LINQPad for Simple Expressions

Suppose you were walking through my C# for beginners tutorial series, and you were ready to experiment with using a foreach loop to loop through the elements of an array.

You could simply open LINQPad and paste the following snippet as a test program.

string[] languages = new string[] { "English", "French", "Portuguese", "Spanish" };
foreach (string language in languages)
{
    Console.WriteLine(language);
}

Now, when you execute the query, by pressing F5 on the keyboard, you will see the output printed to the Results pane.

LINQPad for Console Applications

LINQPad obviously works great for testing in simple scenarios where you may want to see certain values printed to the console. However, suppose you want to test a full console program where the user must interact with your application.

With LINQPad, you can still use the methods of the Console class that you are already used to, such as Write(), WriteLine(), Read() and ReadLine(). Consider the following example.

Console.Write("What is your name: ");
string myName;
myName = Console.ReadLine();
Console.WriteLine();
Console.WriteLine($"Hello, {myName}");

LINQPad with Multiple Methods

Recall, when creating a console application, your program starts up by executing the code in the static void Main() method. With LINQPad, you don’t usually have to worry about this detail, because the code in the scratchpad will automatically execute.

However, what if you want to include other explicitly defined methods or classes? Such scenarios are easy to accommodate by simply setting Language to C# Program in the LINQPad editor.

Doing so will generate a template like the following:

void Main()
{
 
}
 
// Define other methods, classes and namespaces here

Like with console applications in Visual Studio, the code in the void Main() method will execute on startup. You are free to define other methods and reference them throughout your program.

If you were to recreate the program from the C# Reverse String tutorial in LINQPad, you would end up with something similar to the following screenshot.

LINQPad with Multiple Classes

Not only can LINQPad be used with multiple methods, but it can also be used to test programs with multiple classes.

In the Introducing C# Collections tutorial, you created an application to manage the books you might have in a library. This program depended on a custom Book class to store such information as the title, author, and publication date.

class Book
{
    public string Title { get; set; }
    public string Author { get; set; }
    public int PubDate { get; set; }
 
    public Book(string title, string author, int pubDate)
    {
        Title = title;
        Author = author;
        PubDate = pubDate;
    }
}

With LINQPad in C# Program mode, you can define this class and then reference it from the void Main() startup method. As you can see, LINQPad isn’t limited to simple expressions or statements, it can be used to test more complex solutions with multiple methods and classes.

LINQPad with LINQ Queries

Finally, it is worth giving an example that demonstrates LINQPad’s ability to evaluate LINQ queries. Recall that LINQ (Language-Integrated Query) can be used to retrieve data from any source by using a uniform syntax involving lambda expressions.

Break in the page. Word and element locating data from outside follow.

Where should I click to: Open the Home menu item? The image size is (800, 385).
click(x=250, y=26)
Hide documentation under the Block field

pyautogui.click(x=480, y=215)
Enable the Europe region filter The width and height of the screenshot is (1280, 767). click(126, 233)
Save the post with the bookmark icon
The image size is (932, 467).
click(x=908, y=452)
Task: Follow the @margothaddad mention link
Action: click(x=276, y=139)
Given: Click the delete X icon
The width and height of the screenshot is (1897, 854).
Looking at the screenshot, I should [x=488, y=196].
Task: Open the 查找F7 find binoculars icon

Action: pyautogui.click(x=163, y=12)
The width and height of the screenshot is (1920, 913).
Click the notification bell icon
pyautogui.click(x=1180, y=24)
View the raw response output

This example follows the LINQ syntax tutorial about filtering and sorting C# lists.

The first thing to note is that it is not necessary to add a using statement to reference the System.Linq namespace. Simply begin writing your code and start using LINQ expressions.

You may have also noticed in the previous example that you were able to declare and instantiate a list of books, List<Book>, without the need to add a using reference for the System.Collections.Generic namespace. Because LINQ and generic lists are both such common usage scenarios, LINQPad imports them automatically.

You can modify the list imported namespaces via the Query > Namespace Imports menu. By default, LINQPad automatically imports the following references:

System
System.Collections
System.Collections.Generic
System.Data
System.Diagnostics
System.IO
System.Linq
System.Linq.Expressions
System.Reflection
System.Text
System.Text.RegularExpressions
System.Threading
System.Transactions
System.Xml
System.Xml.Linq
System.Xml.XPath

The Bottom Line

In this tutorial, you learned how LINQPad can be used to save you time when developing and testing C# programs. You walked through examples ranging from testing simple statements to more complex programs with multiple methods and classes. You also saw how LINQPad can be used to work with and test features involving collections and LINQ queries.

Not only is the LINQPad coding environment lightweight and responsive, but compile times are significantly reduced when compared to a full build and deployment. This allows you to iterate more quickly and be more productive.